Une requête à laquelle a répondu notamment le député LREM Stéphane Mazars, qui a immédiatement pris contact avec la Secrétaire d’Etat auprès du Ministre de l’Economie, Agnès Pannier-Runacher.

« D’un côté, on a une usine qui cherche des pistes de diversification. De l’autre on a l’Etat qui annonce vouloir sécuriser son approvisionnement en masques en cherchant des sources de production pérennes et souveraines. L’idée était de dire à Bosch : pensez à la France, quitte à ce qu’on vous aide. »

(Stéphane Mazars, député de l’Aveyron)

Problème, selon la Secrétaire d’Etat : d’autres entreprises au niveau national se sont déjà lancées dans la production en masse de masques à destination de la population… Elles auraient donc une longueur d’avance sur la production castonétoise. « Nous en sommes donc au stade de la réflexion » avance prudemment Stéphane Mazars, « dans l’hypothèse où la France aurait besoin de plus de masques, et dans l’hypothèse où Bosch serait capable de les fournir, cela pourrait être une opportunité ».

Le député aveyronnais admet par ailleurs être bien conscient qu’une, voire même deux lignes de production de masques ne suffiront pas à pérenniser les 1 300 emplois du site castonétois menacés par la crise du diesel : « c’est une piste de plus dans le projet de diversification mais ça ne peut évidemment pas constituer le grand projet d’avenir… ». Selon lui, la crise actuelle peut constituer une opportunité plus large pour le site ruthénois, à l’heure où s’ouvre le débat d’une possible réindustrialisation de la France après des décennies de délocalisations…

« Dès que la crise a débuté, on a vu les limites du système existant : des masques et des molécules produites en Chine, et donc des difficultés d’approvisionnement pour les pays européens, qui examinent aujourd’hui les possibilités de relocaliser les process industriels… Dès lors, nous avons écrit aux dirigeants allemands de Bosch, que nous avions rencontrés à Stuttgart, pour qu’ils revoient leur position : à l’époque, ils souhaitaient continuer à produire leurs batteries électriques en Chine pour des questions de rentabilité… à l’aune de la situation actuelle, on leur demande de réfléchir à un projet qui pourrait plutôt bénéficier au site d’Onet… »

(Stéphane Mazars)

Une demande adressée le 3 avril dernier et cosignée par les deux autres députés du département, les deux sénateurs, le maire d’Onet et le président de Rodez Agglomération, qui n’a, à ce jour, reçu aucune réponse.

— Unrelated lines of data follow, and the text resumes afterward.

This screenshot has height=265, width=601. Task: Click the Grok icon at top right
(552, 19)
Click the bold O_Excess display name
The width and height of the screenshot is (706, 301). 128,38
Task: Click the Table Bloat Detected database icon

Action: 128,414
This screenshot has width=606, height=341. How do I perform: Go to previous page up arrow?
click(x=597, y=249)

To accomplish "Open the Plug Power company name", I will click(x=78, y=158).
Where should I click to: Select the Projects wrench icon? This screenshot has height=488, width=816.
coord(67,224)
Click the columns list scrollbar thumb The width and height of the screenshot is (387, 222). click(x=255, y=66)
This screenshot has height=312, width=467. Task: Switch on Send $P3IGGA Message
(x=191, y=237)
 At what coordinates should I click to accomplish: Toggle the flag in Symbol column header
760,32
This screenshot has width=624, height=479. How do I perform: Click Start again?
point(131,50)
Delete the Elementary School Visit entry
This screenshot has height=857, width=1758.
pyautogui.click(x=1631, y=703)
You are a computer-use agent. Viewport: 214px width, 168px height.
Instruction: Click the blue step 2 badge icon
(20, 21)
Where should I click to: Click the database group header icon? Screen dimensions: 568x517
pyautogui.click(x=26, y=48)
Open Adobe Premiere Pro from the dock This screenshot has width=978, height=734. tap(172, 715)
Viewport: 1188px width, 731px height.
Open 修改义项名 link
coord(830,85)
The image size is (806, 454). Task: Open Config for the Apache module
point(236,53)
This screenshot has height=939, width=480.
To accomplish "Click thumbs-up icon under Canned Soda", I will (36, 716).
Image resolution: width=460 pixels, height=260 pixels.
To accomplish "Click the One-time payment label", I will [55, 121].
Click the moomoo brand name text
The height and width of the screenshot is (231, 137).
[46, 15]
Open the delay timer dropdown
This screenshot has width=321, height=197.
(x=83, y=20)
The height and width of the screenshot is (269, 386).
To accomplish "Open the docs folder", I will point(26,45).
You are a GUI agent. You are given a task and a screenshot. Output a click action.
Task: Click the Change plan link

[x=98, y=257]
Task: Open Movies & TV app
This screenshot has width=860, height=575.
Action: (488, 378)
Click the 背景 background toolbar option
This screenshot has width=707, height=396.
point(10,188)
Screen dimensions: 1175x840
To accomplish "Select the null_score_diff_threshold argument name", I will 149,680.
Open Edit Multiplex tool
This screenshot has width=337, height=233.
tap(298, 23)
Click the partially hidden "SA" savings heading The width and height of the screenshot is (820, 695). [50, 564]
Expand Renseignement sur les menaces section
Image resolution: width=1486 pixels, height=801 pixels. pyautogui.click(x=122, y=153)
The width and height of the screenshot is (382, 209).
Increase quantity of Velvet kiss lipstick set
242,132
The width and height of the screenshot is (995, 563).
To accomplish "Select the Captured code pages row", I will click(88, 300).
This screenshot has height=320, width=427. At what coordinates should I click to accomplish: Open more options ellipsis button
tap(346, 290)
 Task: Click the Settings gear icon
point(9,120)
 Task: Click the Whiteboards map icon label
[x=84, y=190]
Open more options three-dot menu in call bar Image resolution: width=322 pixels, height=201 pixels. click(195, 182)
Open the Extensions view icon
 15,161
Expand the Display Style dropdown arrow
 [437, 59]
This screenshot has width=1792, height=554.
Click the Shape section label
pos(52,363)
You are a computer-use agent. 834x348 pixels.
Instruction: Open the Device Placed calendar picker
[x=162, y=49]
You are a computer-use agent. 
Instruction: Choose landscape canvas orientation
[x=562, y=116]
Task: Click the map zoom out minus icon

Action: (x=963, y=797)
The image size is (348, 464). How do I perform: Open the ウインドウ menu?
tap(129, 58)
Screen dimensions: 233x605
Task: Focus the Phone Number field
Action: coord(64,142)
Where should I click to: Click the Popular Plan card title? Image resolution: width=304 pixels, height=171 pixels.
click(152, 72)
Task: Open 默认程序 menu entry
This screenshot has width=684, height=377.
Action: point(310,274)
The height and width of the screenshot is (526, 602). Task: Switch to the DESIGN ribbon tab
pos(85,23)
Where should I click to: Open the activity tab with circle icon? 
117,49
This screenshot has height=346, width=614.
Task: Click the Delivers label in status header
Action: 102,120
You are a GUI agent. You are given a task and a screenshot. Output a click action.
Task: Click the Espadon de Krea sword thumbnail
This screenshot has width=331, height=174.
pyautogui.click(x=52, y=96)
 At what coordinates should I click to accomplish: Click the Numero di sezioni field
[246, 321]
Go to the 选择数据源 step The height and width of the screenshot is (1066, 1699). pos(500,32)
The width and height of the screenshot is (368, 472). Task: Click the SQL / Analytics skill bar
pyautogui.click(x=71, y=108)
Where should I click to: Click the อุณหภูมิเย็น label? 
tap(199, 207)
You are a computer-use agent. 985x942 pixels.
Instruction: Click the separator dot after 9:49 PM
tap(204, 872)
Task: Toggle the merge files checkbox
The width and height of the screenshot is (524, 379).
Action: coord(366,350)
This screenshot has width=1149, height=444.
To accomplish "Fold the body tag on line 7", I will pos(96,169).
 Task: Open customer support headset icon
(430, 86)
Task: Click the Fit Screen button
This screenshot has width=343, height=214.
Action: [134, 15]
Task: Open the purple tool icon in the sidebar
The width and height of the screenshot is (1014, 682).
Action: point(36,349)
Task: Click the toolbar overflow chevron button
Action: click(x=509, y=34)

En attendant, le député LR Arnaud Viala a cette semaine écrit un courrier adressé au Ministre de l’Economie Bruno Le Maire et à sa Secrétaire d’Etat, dans lequel il leur demande d’intervenir auprès des dirigeants du groupe pour réfléchir à produire des masques destinés au marché mondial sur le site aveyronnais. La préfète de l’Aveyron et le maire d’Onet-le-Château, Jean-Phillippe Keroslian, se sont également emparés du sujet. La Direction de Bosch n’a quant à elle toujours pas communiqué officiellement sur son projet.